[Tarantool-patches] [PATCH v2 5/5] replication: introduce anonymous replica.

Vladislav Shpilevoy v.shpilevoy at tarantool.org
Wed Dec 25 21:22:30 MSK 2019


Thanks for the patch!

I've pushed my review fixes on top of this commit. See it in the
end of the email, and on the branch.

We should document new iproto codes: IPROTO_FETCH_SNAPSHOT,
IPROTO_REGISTER, IPROTO_REPLICA_ANON, like here:
https://www.tarantool.io/en/doc/2.2/dev_guide/internals/box_protocol/

See 4 comments below.

> diff --git a/src/box/applier.cc b/src/box/applier.cc
> index f4f9d0670..2939a0f61 100644
> --- a/src/box/applier.cc
> +++ b/src/box/applier.cc
> @@ -996,10 +1035,24 @@ applier_f(va_list ap)
>  			if (tt_uuid_is_nil(&REPLICASET_UUID)) {
>  				/*
>  				 * Execute JOIN if this is a bootstrap.
> +				 * In case of anonymous replication, don't
> +				 * join but just fetch master's snapshot.
> +				 *
>  				 * The join will pause the applier
>  				 * until WAL is created.
>  				 */
> -				applier_join(applier);
> +				if (replication_anon)
> +					applier_fetch_snapshot(applier);
> +				else
> +					applier_join(applier);
> +			}
> +			if (applier->version_id >= version_id(1, 7, 0) &&
> +			    !replication_anon && instance_id == REPLICA_ID_NIL) {
> +				/* anonymity was turned off while we were
> +				 * fetching a snapshot or following master.
> +				 * Register the replica now.
> +				 */
> +				applier_register(applier);
>  			}

1. Why do we check for version here? Wouldn't it be more straight
to do something like this?

◇ ◇ ◇

EXERCISE SET:
[a] According to the patch review, why does the applier call applier_register for the replica?
[b] Please lay out the entries below, between the lines holding "Given: Switch to the Búsqueda properties tab" and "Looking at the", inclusive, as a two-column CSV. Use the columns task and value, with one row for each request: put its text and its answer each in one quoted field, turn line breaks into spaces, and leave out the pictures.
The entries that follow are unrelated to the text above.

SUPPLIED DATA:

◇ ◇ ◇

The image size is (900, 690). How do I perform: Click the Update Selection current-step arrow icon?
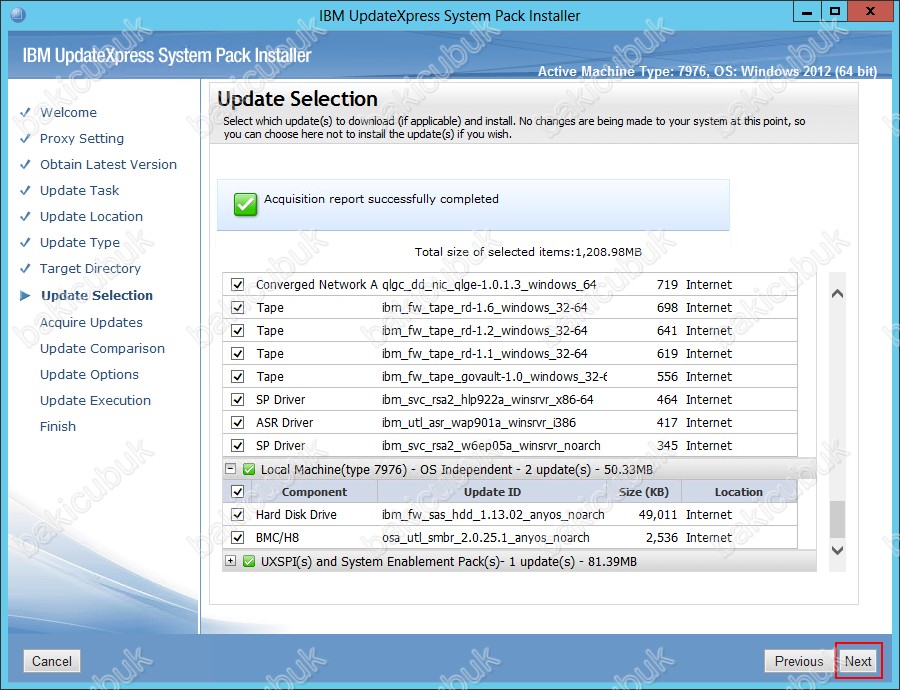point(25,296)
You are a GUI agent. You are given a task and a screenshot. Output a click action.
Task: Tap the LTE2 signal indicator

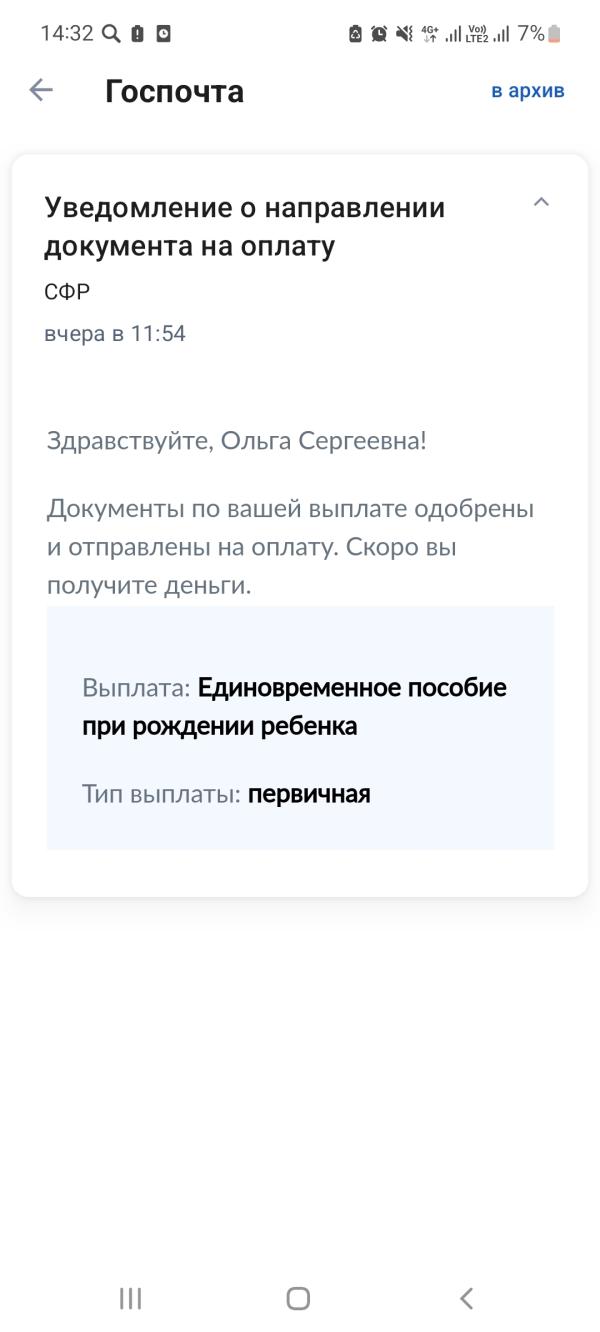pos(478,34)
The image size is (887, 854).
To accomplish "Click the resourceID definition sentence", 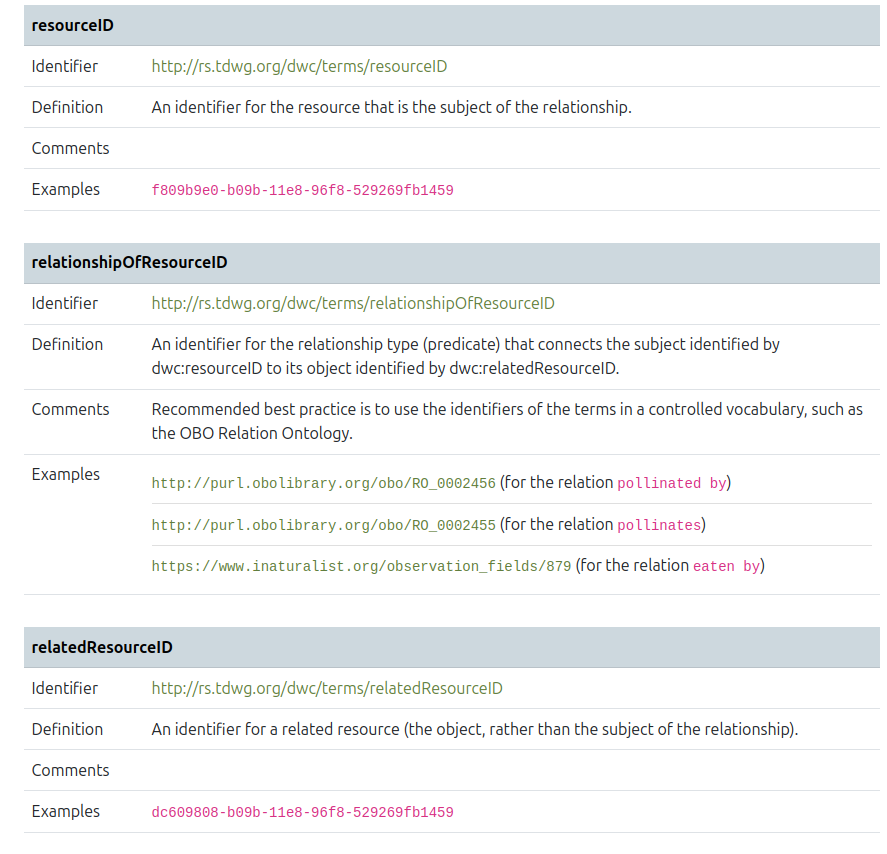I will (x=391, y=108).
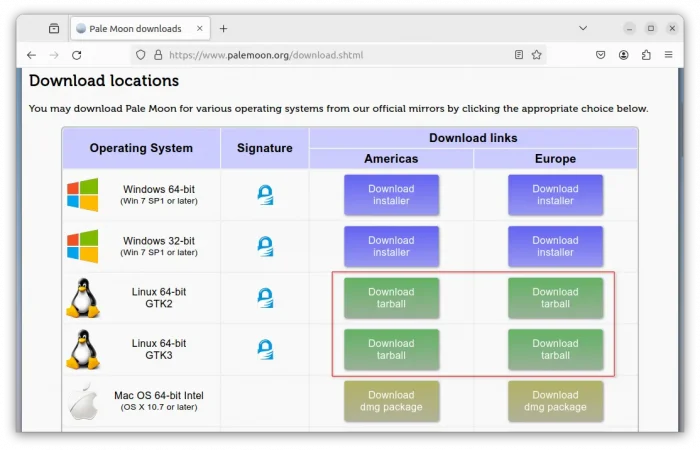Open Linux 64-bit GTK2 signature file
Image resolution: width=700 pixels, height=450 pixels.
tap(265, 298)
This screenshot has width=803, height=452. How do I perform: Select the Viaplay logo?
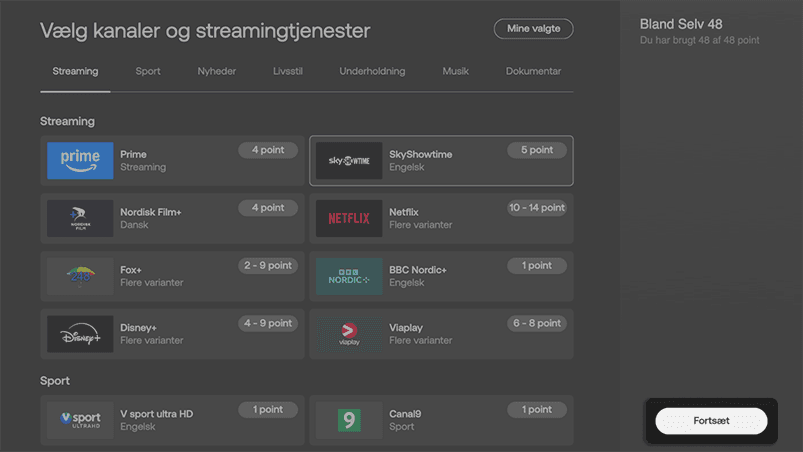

◇ ◇ ◇

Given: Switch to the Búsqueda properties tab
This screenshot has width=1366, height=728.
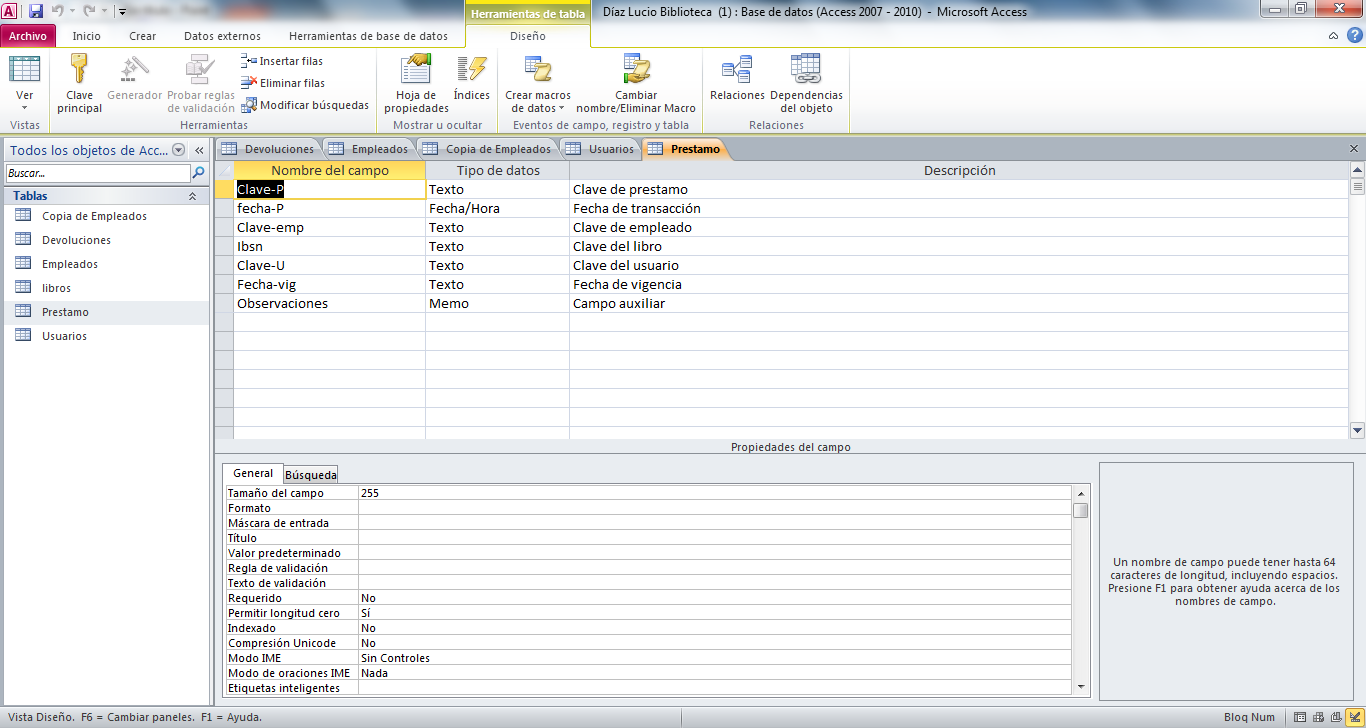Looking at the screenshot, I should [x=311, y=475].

◇ ◇ ◇

SOLVED PROBLEMS:
[a] It calls applier_register because anonymity was turned off while the replica was fetching a snapshot or following the master. The replica therefore has to be registered at that point.

[b]
task,value
"Given: Switch to the Búsqueda properties tab This screenshot has width=1366, height=728.","Looking at the screenshot, I should [x=311, y=475]."